◆ **Given data**
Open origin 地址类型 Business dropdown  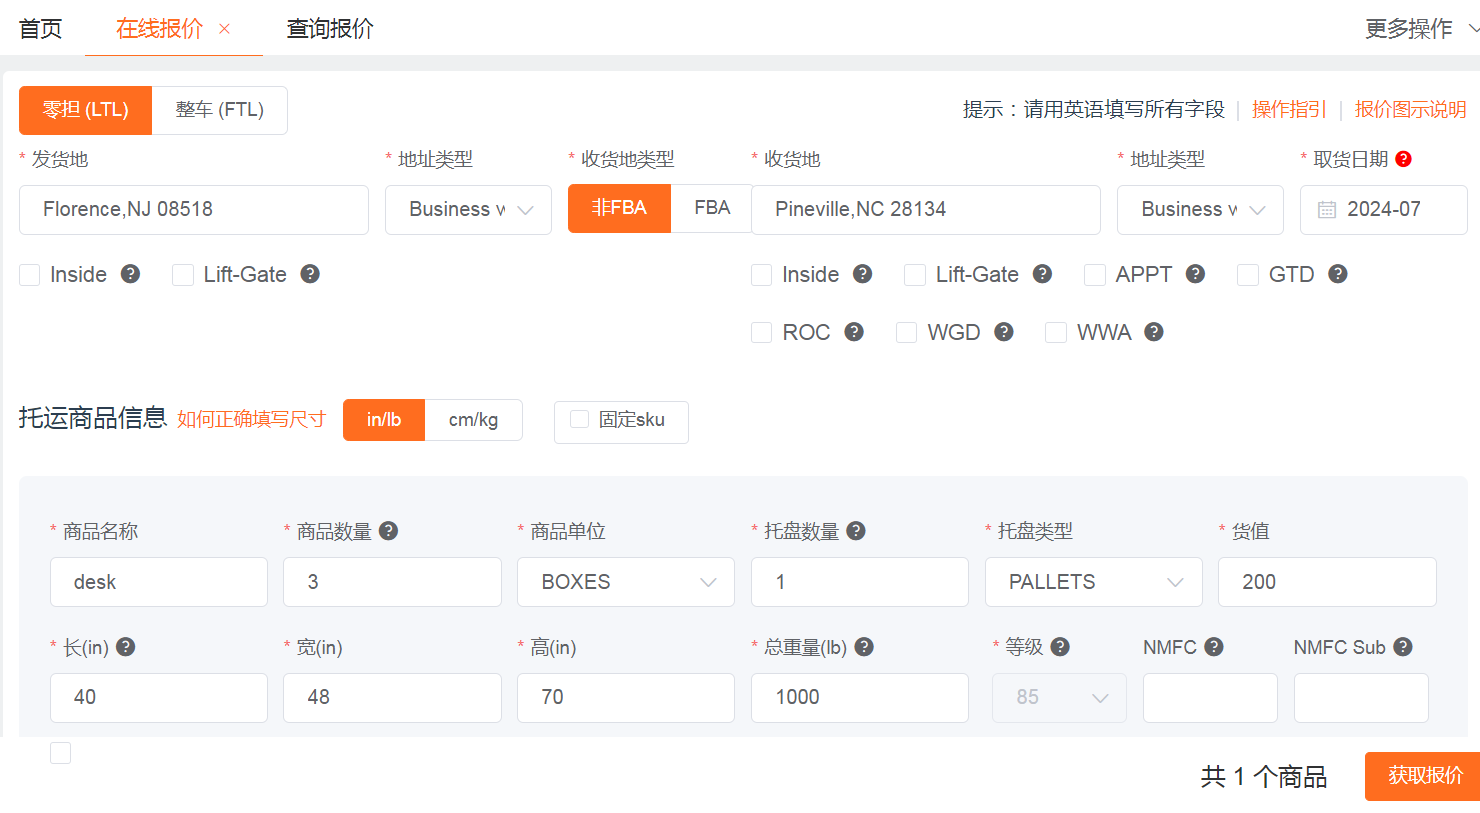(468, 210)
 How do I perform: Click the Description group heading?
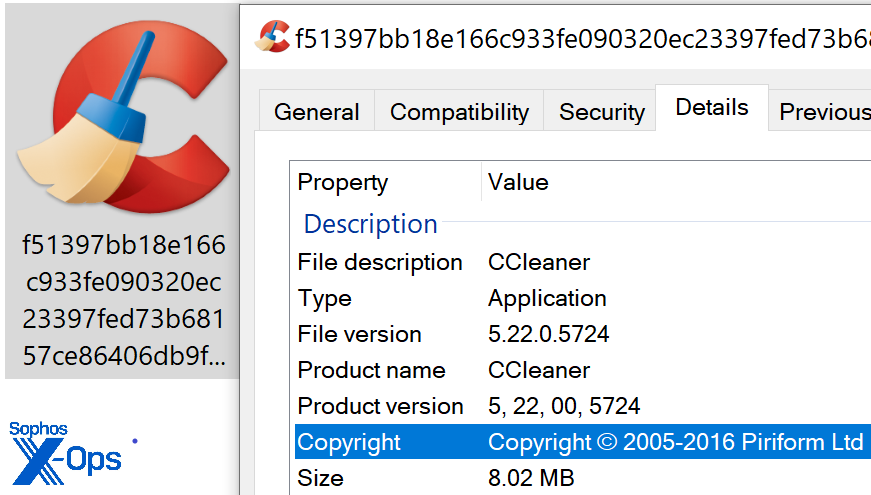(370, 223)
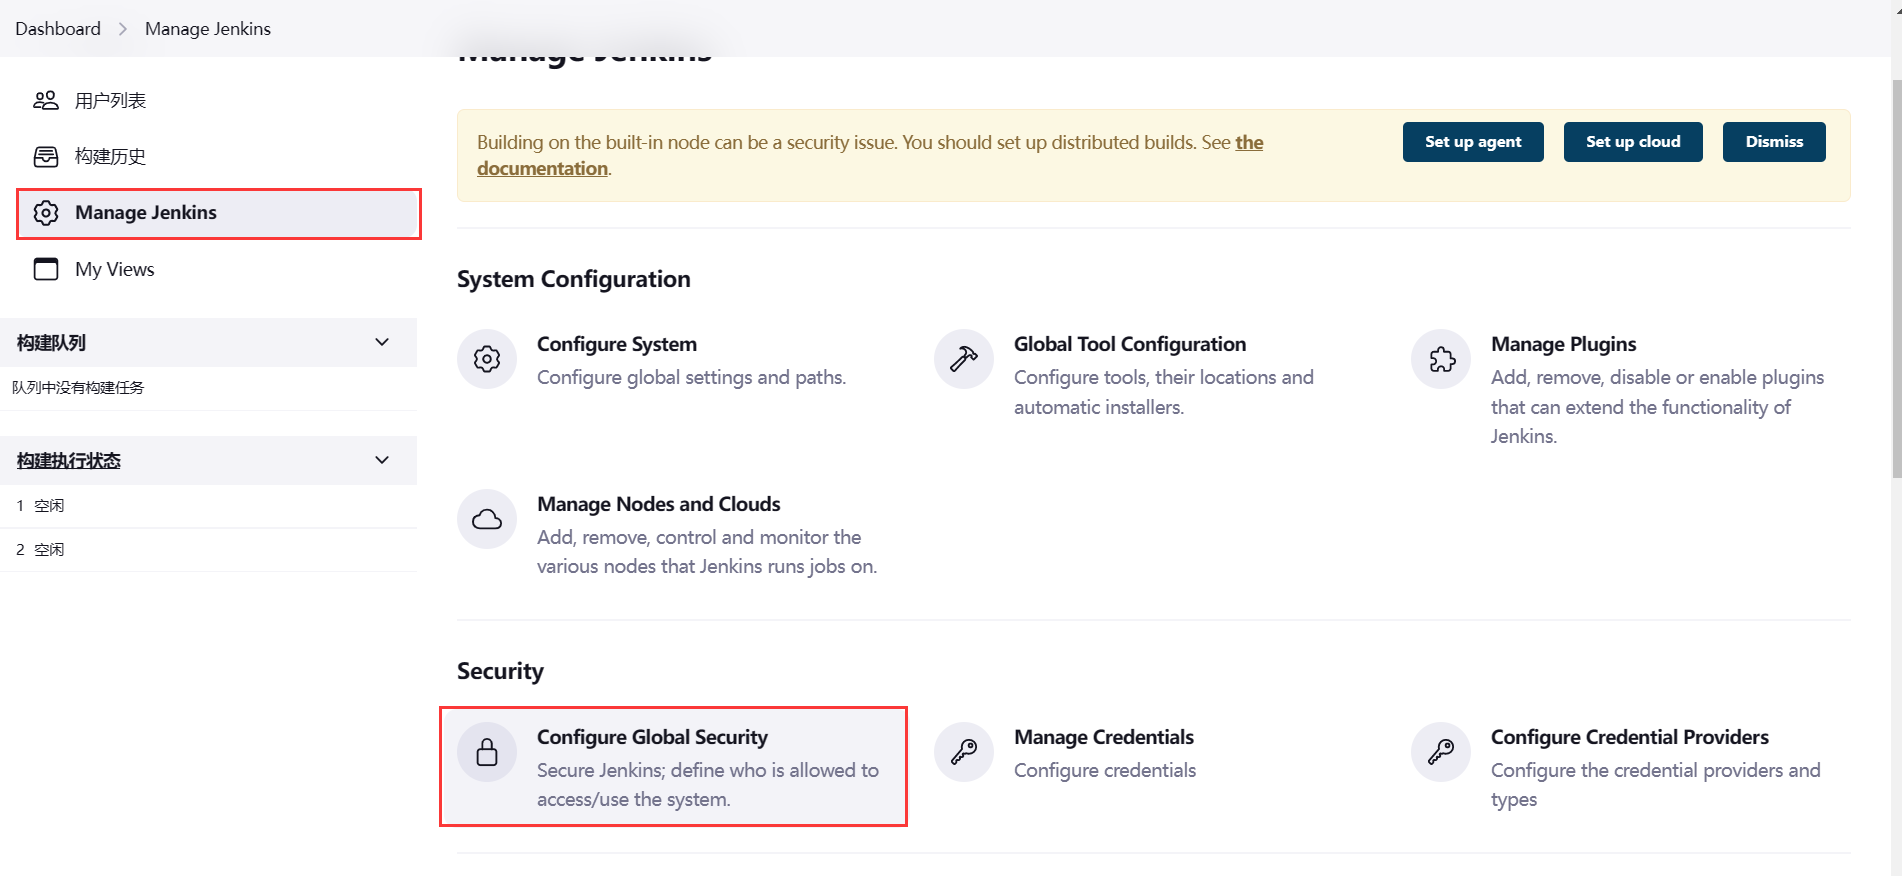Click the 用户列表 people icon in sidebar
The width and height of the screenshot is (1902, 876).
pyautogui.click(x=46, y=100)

◆ **Work instructions**
Begin at the line that contains "How do I perform: Click" and transcribe every line through the end of the listing, exactly as written. Omit the pictures.

◆ **Task response**
 How do I perform: Click the Description group heading?
(370, 223)
Click the 用户列表 people icon in sidebar
The width and height of the screenshot is (1902, 876).
pyautogui.click(x=46, y=100)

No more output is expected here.